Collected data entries
☆ ☆ ☆ ☆ ☆

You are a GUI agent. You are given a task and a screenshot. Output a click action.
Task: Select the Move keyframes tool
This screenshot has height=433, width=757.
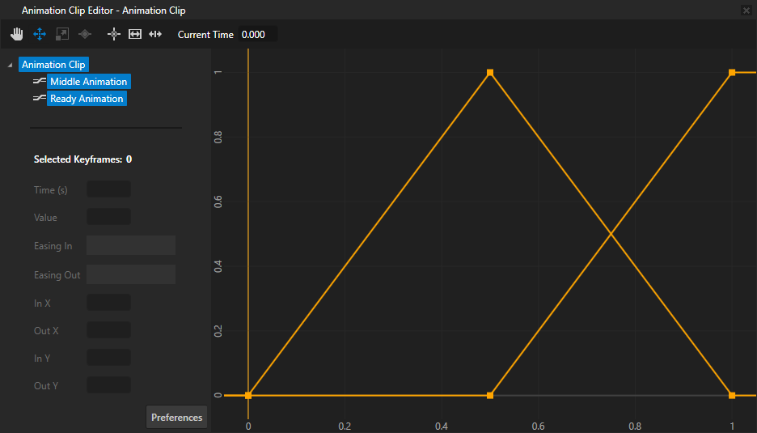[39, 34]
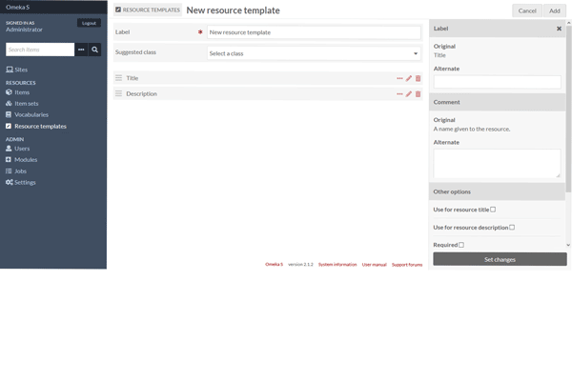Image resolution: width=572 pixels, height=381 pixels.
Task: Open Description row more options ellipsis
Action: (x=399, y=94)
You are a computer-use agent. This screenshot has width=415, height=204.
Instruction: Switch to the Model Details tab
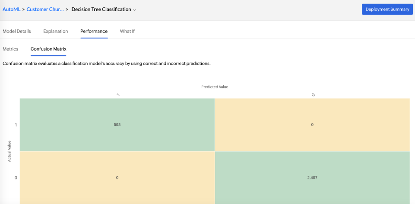(17, 31)

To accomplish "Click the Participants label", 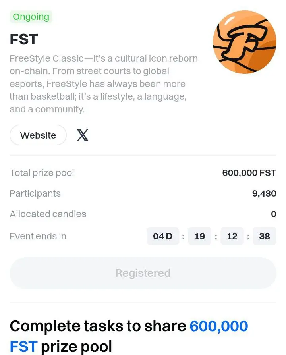I will [35, 193].
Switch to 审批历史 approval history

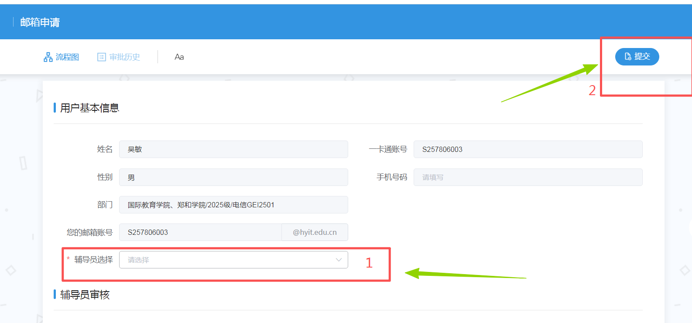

☆ ☆ ☆ ☆ ☆

Using only the data above, copy out the lines that include the word "agent".

You are a GUI agent. You are given a task and a screenshot. Output a click action.
You are a computer-use agent. This screenshot has width=415, height=204.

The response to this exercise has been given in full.